:: Description of the task ::
Can you extract these lines and reproduce them exactly, every one of them?

Stored records

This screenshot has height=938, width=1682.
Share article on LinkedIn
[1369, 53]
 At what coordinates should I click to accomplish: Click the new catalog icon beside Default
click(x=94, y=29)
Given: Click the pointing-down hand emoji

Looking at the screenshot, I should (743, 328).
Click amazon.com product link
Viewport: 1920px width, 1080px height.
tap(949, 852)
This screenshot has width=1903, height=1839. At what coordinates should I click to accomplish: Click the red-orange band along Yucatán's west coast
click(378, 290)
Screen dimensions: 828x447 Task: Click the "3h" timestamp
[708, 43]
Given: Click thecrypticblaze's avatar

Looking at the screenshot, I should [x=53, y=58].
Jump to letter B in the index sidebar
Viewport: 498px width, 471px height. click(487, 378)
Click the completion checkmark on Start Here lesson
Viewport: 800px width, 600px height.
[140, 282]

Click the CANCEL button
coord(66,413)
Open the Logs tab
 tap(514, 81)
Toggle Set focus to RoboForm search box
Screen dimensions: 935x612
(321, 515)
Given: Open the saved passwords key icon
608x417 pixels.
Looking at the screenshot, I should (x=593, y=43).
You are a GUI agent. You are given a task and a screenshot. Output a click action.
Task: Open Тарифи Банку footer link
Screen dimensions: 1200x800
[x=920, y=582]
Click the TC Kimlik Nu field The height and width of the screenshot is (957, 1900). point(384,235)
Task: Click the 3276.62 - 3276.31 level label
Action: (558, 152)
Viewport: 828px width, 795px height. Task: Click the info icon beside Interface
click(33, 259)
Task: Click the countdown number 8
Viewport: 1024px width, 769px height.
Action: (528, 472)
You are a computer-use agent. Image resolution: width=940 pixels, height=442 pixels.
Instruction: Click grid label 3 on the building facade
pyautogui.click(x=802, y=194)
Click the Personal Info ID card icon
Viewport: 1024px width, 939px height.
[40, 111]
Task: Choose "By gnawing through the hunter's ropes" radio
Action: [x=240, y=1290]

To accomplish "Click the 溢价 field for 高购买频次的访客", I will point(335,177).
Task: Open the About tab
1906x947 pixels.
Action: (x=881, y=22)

:: Task solution ::
This screenshot has height=938, width=1682.
Share article on LinkedIn
[1369, 53]
 At what coordinates should I click to accomplish: Click the new catalog icon beside Default
click(x=94, y=29)
Given: Click the pointing-down hand emoji

Looking at the screenshot, I should (743, 328).
Click amazon.com product link
Viewport: 1920px width, 1080px height.
tap(949, 852)
This screenshot has width=1903, height=1839. At what coordinates should I click to accomplish: Click the red-orange band along Yucatán's west coast
click(378, 290)
Screen dimensions: 828x447 Task: Click the "3h" timestamp
[708, 43]
Given: Click thecrypticblaze's avatar

Looking at the screenshot, I should [x=53, y=58].
Jump to letter B in the index sidebar
Viewport: 498px width, 471px height. click(487, 378)
Click the completion checkmark on Start Here lesson
Viewport: 800px width, 600px height.
[140, 282]

Click the CANCEL button
coord(66,413)
Open the Logs tab
 tap(514, 81)
Toggle Set focus to RoboForm search box
Screen dimensions: 935x612
(321, 515)
Given: Open the saved passwords key icon
608x417 pixels.
Looking at the screenshot, I should (x=593, y=43).
You are a GUI agent. You are given a task and a screenshot. Output a click action.
Task: Open Тарифи Банку footer link
Screen dimensions: 1200x800
[x=920, y=582]
Click the TC Kimlik Nu field The height and width of the screenshot is (957, 1900). point(384,235)
Task: Click the 3276.62 - 3276.31 level label
Action: (558, 152)
Viewport: 828px width, 795px height. Task: Click the info icon beside Interface
click(33, 259)
Task: Click the countdown number 8
Viewport: 1024px width, 769px height.
Action: (528, 472)
You are a computer-use agent. Image resolution: width=940 pixels, height=442 pixels.
Instruction: Click grid label 3 on the building facade
pyautogui.click(x=802, y=194)
Click the Personal Info ID card icon
Viewport: 1024px width, 939px height.
[40, 111]
Task: Choose "By gnawing through the hunter's ropes" radio
Action: [x=240, y=1290]

To accomplish "Click the 溢价 field for 高购买频次的访客", I will point(335,177).
Task: Open the About tab
1906x947 pixels.
Action: (x=881, y=22)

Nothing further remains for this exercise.